* _BRIEF_:
Scan the entries below. Return every line that includes "Task".

PROVIDED DATA section start

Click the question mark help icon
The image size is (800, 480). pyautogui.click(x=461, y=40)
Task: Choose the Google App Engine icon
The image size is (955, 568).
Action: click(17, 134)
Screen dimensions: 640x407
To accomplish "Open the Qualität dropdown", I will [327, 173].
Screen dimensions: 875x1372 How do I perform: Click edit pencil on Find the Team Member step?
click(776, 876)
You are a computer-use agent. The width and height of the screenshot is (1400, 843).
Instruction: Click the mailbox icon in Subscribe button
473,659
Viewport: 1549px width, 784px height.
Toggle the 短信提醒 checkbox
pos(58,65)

PROVIDED DATA section end
PROVIDED DATA section start

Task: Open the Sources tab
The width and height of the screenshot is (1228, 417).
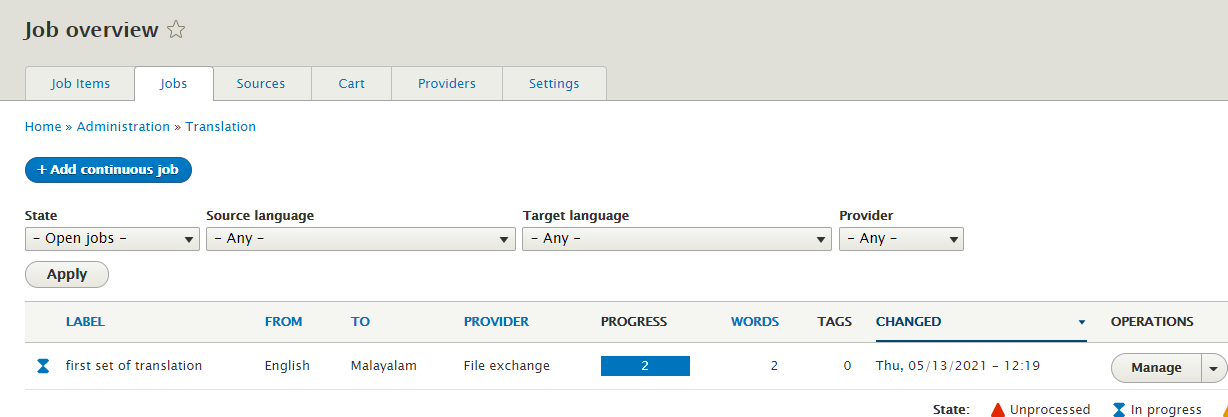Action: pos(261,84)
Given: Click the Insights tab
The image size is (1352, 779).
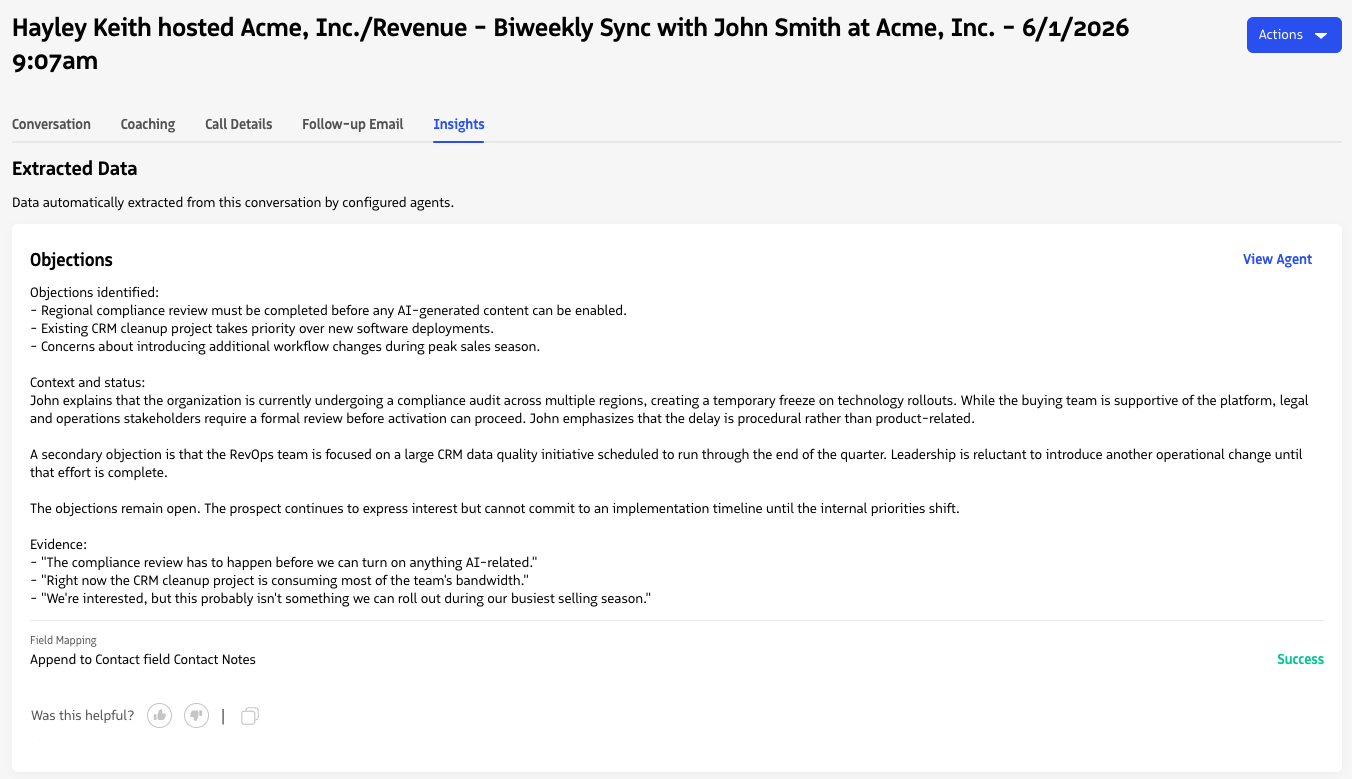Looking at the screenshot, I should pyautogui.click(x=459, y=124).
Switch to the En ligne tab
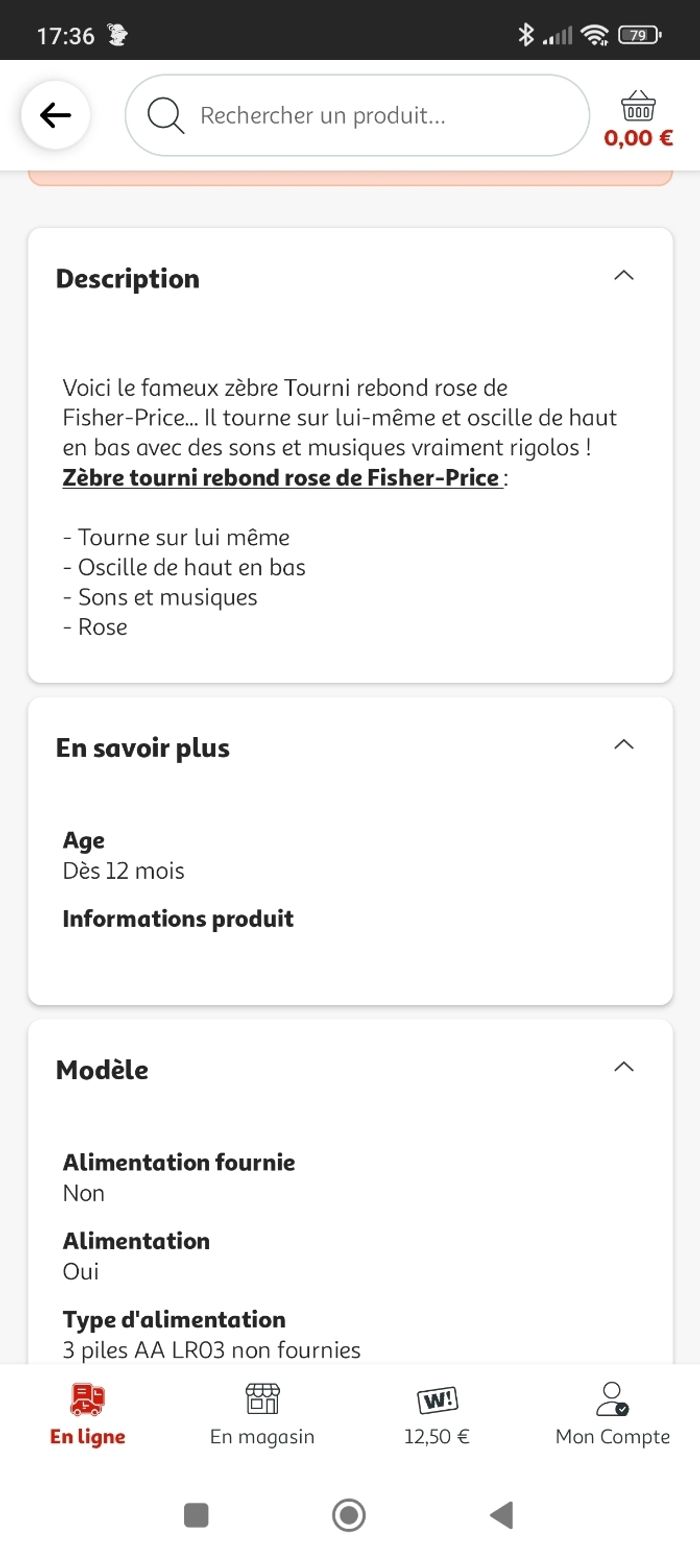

PROVIDED DATA section end

* _REPLY_:
Task: Choose the Google App Engine icon
Task: Open the Sources tab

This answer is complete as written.